● **What you have to do**
Copy word for word the lines in the records below, starting at the line with "The image size is (1978, 1113)." and ending at the line with "the profile photo". Skip the pictures.

● **Supplied data**
______
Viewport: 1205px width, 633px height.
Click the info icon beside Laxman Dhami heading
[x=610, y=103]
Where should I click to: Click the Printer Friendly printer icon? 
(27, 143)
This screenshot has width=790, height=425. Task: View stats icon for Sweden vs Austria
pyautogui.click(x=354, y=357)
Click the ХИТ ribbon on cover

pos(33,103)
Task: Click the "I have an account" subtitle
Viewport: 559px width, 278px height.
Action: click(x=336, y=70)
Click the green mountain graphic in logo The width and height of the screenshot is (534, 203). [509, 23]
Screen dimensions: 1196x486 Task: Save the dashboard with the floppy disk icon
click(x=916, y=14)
______
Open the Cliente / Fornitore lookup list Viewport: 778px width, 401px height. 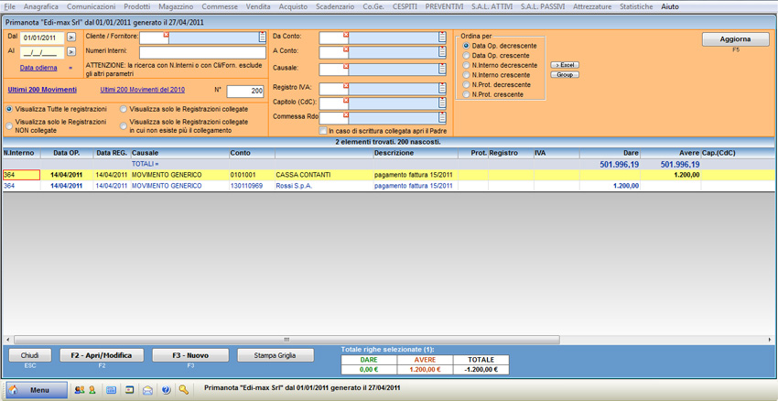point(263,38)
______
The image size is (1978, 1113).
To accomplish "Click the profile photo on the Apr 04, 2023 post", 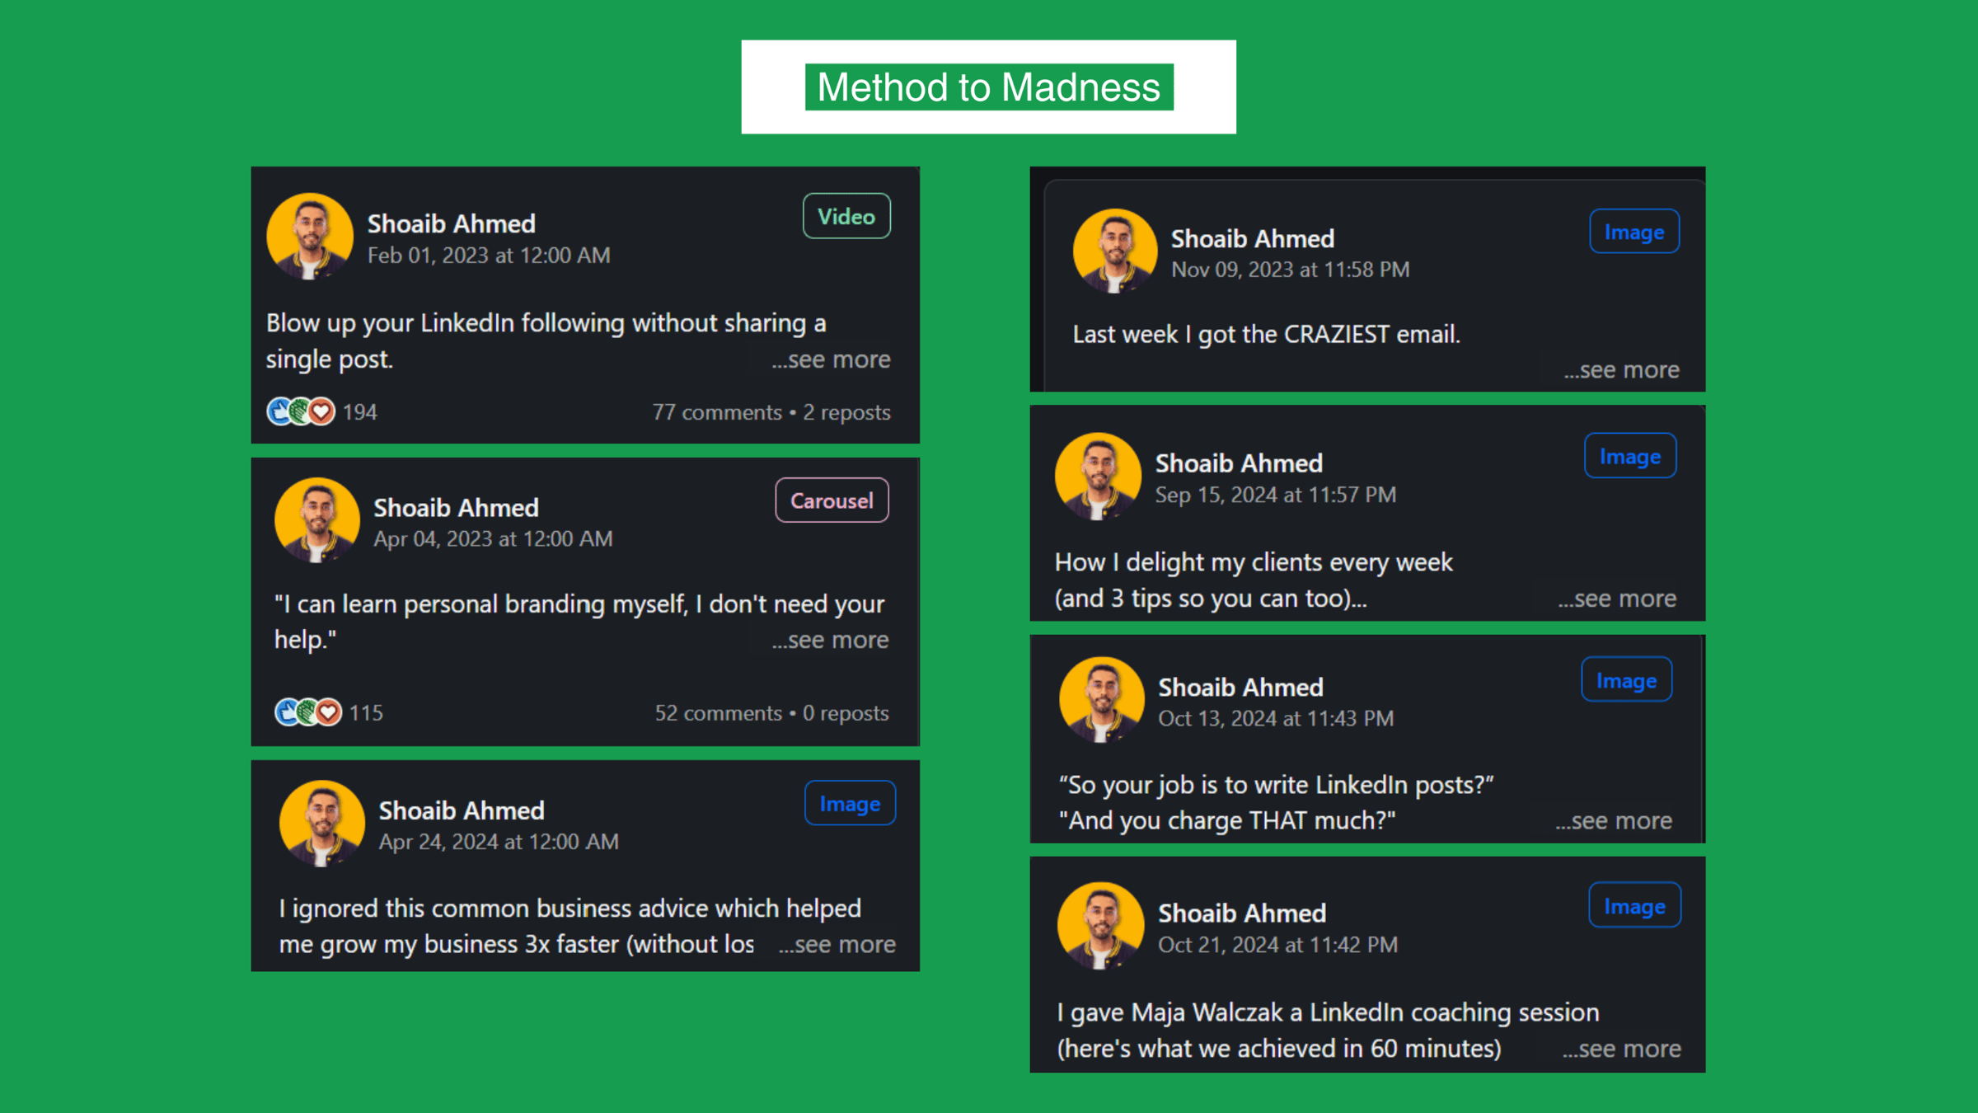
______
● **Answer area**
The image size is (1978, 1113).
To accomplish "Click the profile photo on the Apr 04, 2023 post", 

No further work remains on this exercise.